Hal böyle olunca Lili, diğer karakterlerin aşmak zorunda oldukları bir tepeye dönüşür. Bu tepe arzu-nefret dengesine göre şekillenir ve her karakterin hayatında farklı bir anlama bürünerek var olur. Başka türlü söylemek gerekirse; karakterlerin birbirlerine tahakküm kurma mücadelelerinde sadece bir araçtır Lili. Tabii bu zamanla ortaya çıkar ve üstü kapalı olduğu müddetçe de kendini yeniden üretir.
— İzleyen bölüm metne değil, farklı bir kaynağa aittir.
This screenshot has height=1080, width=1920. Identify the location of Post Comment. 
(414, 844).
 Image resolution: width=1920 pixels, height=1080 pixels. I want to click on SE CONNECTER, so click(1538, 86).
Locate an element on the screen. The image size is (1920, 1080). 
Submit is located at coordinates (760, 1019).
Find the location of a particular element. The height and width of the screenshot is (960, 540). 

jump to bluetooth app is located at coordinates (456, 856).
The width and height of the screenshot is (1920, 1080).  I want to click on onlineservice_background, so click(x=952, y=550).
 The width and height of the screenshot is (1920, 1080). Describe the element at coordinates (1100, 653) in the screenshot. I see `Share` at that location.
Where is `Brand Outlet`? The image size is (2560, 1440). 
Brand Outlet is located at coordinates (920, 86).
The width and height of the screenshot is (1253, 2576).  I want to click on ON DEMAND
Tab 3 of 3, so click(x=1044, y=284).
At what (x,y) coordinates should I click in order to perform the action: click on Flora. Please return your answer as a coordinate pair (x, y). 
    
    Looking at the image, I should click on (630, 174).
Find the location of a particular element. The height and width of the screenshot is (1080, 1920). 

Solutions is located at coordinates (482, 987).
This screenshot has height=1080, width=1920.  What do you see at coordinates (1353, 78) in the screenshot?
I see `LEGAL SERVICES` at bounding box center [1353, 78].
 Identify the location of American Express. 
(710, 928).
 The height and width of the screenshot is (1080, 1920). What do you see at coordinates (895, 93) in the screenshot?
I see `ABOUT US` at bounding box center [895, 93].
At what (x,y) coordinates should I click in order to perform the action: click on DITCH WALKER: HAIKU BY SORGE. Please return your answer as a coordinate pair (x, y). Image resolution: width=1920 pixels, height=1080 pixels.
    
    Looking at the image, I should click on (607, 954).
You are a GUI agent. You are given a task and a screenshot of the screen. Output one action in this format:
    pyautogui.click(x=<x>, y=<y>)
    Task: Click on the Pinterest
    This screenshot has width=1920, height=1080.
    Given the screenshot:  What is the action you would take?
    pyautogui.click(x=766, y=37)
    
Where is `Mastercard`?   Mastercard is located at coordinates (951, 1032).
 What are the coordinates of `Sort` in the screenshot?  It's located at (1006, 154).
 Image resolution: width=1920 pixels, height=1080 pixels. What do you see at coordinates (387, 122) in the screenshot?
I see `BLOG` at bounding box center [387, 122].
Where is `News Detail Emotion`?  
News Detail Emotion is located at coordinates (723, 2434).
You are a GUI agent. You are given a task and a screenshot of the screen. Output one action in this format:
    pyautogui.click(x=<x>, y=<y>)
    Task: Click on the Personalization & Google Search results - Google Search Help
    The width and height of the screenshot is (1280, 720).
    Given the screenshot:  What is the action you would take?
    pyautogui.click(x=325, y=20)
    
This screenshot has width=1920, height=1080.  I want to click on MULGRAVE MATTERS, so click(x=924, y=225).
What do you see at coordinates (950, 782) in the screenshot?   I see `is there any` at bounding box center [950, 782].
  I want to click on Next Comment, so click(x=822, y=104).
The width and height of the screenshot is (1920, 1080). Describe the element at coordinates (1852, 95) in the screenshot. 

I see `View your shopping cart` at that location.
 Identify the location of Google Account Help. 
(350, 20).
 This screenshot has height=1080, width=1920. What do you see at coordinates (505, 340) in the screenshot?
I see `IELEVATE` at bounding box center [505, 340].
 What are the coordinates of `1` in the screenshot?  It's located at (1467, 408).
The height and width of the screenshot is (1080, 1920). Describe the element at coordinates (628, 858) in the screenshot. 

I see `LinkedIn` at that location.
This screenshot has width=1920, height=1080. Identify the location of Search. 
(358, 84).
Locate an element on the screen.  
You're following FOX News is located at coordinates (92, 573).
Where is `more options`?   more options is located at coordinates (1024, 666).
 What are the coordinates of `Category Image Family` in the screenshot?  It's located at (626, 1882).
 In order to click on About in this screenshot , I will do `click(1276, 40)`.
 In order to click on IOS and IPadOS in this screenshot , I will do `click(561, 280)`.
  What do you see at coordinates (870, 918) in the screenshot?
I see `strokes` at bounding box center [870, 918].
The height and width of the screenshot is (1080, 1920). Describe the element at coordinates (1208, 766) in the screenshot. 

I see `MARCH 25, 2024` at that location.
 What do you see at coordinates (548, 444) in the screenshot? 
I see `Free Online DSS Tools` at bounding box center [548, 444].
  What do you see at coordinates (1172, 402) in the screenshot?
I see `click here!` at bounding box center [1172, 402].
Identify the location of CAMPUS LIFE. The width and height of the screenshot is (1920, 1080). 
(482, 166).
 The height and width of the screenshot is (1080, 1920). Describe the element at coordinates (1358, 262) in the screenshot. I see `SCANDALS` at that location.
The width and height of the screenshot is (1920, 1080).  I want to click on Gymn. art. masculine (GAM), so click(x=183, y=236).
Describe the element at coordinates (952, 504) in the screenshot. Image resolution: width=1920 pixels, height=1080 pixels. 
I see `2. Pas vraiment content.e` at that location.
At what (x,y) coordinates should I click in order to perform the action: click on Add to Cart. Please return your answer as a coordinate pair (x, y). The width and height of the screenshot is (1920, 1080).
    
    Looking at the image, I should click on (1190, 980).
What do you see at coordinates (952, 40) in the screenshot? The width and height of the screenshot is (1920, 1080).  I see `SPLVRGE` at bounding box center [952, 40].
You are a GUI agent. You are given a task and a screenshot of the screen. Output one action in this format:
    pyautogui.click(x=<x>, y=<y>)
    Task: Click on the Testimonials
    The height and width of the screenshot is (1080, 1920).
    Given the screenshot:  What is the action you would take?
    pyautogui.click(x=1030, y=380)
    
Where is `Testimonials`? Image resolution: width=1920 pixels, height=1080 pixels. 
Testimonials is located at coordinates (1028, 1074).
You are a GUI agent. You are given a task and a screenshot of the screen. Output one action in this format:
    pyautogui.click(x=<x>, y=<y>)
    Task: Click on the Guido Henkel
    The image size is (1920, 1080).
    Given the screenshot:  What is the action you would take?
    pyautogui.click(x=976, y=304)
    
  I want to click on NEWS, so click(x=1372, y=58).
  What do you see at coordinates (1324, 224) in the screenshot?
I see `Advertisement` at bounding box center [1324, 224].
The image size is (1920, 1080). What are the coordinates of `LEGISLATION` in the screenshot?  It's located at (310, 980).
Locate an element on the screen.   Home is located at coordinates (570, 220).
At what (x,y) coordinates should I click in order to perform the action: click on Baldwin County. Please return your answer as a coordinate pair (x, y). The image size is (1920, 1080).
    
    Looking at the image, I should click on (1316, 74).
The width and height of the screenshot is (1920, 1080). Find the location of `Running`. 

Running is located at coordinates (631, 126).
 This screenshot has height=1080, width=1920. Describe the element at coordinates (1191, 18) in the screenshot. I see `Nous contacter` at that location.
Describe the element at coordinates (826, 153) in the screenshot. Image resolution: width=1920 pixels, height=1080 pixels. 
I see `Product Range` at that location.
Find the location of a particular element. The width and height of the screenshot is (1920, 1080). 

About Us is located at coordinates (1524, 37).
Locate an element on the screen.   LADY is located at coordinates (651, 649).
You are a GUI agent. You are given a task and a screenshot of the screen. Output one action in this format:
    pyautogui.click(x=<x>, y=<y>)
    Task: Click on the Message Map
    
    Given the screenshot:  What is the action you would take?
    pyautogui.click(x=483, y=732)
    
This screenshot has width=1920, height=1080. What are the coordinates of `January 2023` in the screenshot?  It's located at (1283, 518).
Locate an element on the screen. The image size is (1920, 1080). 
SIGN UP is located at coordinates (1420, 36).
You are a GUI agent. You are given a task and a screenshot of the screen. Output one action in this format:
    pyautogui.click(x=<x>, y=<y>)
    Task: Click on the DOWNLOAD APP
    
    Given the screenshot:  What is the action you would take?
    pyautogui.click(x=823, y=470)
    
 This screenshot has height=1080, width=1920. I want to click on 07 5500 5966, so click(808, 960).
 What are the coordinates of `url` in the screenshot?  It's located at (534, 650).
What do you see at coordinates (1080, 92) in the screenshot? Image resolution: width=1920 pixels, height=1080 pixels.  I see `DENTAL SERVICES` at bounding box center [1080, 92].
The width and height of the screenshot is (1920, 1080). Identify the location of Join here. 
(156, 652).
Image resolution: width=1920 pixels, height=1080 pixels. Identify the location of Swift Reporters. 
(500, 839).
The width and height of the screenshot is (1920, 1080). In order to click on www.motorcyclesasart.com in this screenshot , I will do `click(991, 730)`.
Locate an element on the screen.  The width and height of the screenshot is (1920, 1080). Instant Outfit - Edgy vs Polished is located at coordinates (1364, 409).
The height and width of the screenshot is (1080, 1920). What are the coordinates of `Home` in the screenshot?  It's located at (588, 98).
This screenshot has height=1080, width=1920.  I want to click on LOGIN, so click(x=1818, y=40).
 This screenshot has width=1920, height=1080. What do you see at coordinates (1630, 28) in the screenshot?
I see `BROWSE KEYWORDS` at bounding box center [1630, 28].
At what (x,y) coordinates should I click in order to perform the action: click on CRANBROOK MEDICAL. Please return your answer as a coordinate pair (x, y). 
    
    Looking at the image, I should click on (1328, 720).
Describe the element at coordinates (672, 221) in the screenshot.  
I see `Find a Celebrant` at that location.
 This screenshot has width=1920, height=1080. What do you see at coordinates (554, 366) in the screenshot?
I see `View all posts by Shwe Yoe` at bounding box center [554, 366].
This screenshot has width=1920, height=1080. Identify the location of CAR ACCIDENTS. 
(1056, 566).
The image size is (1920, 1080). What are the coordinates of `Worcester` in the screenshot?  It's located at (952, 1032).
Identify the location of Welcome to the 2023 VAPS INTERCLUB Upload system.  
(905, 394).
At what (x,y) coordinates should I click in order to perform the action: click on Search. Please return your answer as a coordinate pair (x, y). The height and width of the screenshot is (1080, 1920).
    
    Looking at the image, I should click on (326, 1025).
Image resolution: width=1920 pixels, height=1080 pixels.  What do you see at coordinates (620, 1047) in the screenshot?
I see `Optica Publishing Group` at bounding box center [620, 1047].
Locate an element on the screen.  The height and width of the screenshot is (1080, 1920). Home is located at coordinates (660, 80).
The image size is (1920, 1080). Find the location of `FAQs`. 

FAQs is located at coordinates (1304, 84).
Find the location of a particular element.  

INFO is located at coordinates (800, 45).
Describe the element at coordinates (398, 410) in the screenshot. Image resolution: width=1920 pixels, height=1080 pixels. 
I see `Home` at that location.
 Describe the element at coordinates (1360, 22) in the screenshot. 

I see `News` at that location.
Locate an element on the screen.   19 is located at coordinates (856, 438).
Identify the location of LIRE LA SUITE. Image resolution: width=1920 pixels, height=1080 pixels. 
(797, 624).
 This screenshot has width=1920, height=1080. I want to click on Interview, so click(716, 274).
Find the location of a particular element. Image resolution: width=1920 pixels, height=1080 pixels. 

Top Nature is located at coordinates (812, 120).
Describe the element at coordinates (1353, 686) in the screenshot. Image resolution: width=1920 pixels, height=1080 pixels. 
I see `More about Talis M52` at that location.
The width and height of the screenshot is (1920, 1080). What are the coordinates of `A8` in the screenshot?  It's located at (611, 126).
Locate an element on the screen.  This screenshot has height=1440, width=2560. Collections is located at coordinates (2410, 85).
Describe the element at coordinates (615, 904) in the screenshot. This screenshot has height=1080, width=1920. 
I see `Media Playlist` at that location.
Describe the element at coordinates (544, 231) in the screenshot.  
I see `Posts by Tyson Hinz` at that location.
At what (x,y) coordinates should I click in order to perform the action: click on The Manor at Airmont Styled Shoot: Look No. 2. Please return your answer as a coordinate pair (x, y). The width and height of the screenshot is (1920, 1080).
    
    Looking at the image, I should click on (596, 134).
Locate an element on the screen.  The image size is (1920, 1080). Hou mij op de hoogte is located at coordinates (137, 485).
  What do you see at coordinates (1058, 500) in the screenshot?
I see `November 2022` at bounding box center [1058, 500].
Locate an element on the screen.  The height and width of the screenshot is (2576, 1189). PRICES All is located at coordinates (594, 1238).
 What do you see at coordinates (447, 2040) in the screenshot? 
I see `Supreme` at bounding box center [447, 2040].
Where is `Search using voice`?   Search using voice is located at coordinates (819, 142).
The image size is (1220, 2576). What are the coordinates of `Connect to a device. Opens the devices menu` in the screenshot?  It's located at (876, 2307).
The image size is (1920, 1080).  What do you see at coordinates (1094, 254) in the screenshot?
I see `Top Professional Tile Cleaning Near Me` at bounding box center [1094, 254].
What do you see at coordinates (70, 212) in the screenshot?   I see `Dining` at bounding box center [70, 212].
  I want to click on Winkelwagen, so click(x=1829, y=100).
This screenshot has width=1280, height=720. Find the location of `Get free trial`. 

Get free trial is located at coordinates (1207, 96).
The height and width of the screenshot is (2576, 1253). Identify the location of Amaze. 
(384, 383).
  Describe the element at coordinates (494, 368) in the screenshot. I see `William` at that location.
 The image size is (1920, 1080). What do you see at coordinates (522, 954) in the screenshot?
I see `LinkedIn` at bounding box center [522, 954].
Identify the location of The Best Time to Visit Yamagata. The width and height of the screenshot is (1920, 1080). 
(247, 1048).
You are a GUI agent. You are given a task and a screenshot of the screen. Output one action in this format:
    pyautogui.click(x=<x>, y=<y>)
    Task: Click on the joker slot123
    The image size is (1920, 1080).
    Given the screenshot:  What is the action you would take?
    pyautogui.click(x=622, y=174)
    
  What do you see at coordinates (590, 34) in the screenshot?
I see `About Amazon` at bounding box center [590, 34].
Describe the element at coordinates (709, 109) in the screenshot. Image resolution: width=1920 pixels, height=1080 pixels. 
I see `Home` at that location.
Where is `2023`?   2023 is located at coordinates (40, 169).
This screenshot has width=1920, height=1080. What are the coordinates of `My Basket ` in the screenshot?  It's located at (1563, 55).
Ancak atlanmaması gereken önemli bir nokta daha vardır: Lili “alelade” bir Japon kedisi değildir. O “Batı’dan” gelme bir kedidir. Tanizaki bunun altını birkaç yerde çizerek Şozo özelinde modernleşme meselesine gönderme yapar ve Batı hayranlığının Japon kültürüne, aile yapısına ne denli olumsuz yansıyacağına da üstü kapalı olarak değinir. Romanı bu perspektiften değerlendirince iş basit bir aşk çekişmesi olmaktan çok öteye gider.

Bir Kedi, Bir Adam, İki Kadın ilk olarak 1936 yılında Kaizo adlı dergide tefrika şeklinde yayınlanır, kitap halinde basılmasıysa 1937 yılına rastlar. Yayınlandığı yıllarda da çok sevilen roman 1956’da, birçok kitabı beyazperdeye uyarladığı için “edebi filmlerin ustası” lakabıyla anılan Shiro Toyoda tarafından filme çekilir. 1964’teyse Tadatoshi Kada tarafından ikinci kez uyarlanarak televizyon filmi halinde yeniden izleyiciyle buluşur.

Filmleri bulmak zor, ama kitap yeniden Türkçede!